I stumbled back to my desk. My first thought was that the General obviously did not plan on attending the meeting. Did this mean he was just going to stand aside and let Gates’s aides take over the leadership of the mutiny and propel it forward? My fellow aides did not believe this possible—maybe the General had supporters who would speak against such an outcome. Then another thought occurred to me. Perhaps the General had lined up supporters who would lead the meeting, endorse the anonymous letters, and ask him to command the army’s march on Philadelphia to take over the government? I remembered the General had absented himself from the meeting of the Continental Congress when he had been chosen commanding general so that no one would claim he had influenced the proceedings. Was he pursuing the same tactic now? He could explain to any later critics of the government takeover that he was not present and did not influence the army’s decision, that only reluctantly had he accepted the army’s desire that he should lead it to enforce its just claims.

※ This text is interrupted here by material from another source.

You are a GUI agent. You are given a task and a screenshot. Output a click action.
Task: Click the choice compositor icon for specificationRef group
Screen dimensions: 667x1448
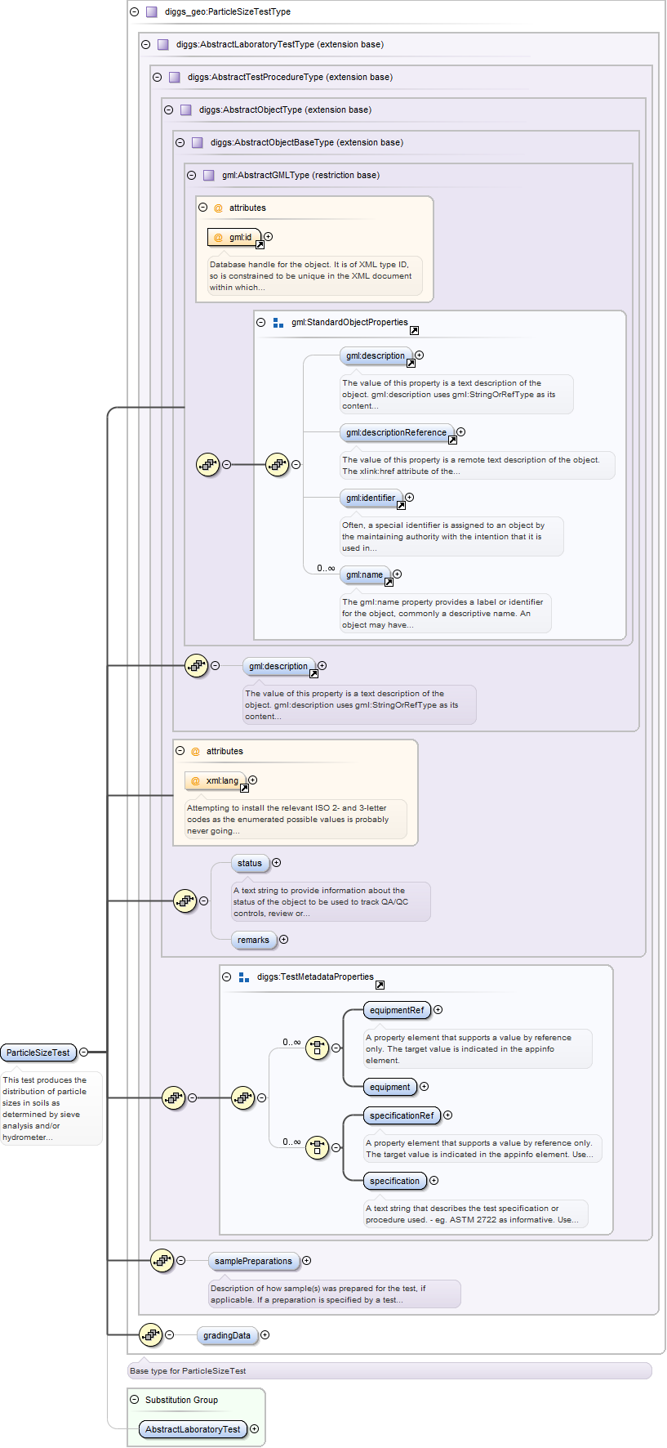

We aides started walking toward the Temple a little after ten a.m. It was almost a two-hour walk, and earlier in the war we might have ridden, but now we were trying to save forage for the horses. Looking at Humphreys’s and Walker’s faces, I believed they shared my anticipation and dread about what was going to take place. One of us mentioned how it was March 15, the ides of March, but none of us speculated, at least out loud, on the connection to the date when Brutus killed Caesar and tried to overthrow the Roman government. Was Gates playing the role of Brutus and stabbing the General? Was the General playing the role of Cato and defending the republic against Caesar? Or was the General playing the role of Brutus, and if so, stabbing whom? With my head spinning, I decided that such historical analogies, while interesting, led me nowhere.

I admit I was as nervous as before any battle, perhaps more so. Soon I could see the streams of officers ascending the hill to the long, one-story, dark-wood Temple. The coterie of General Gates’s aides was just ahead of me. Majors John Armstrong Jr., Christopher Richmond, and William Barber; Colonels Moore and Stewart; and Lieutenant Colonel James Hughes were in a group. I did not see General Gates, but I was surprised to see that surgeon William Eustis and Quartermaster General Timothy Pickering were with them. Pickering had earlier served briefly as an aide to the General. Their circle was wider than I had thought. While most of the officers walking up the hill seemed rather sober and grim, I thought, perhaps mistakenly, that the Gates group seemed rather jaunty and assured, as if they knew what was about to take place.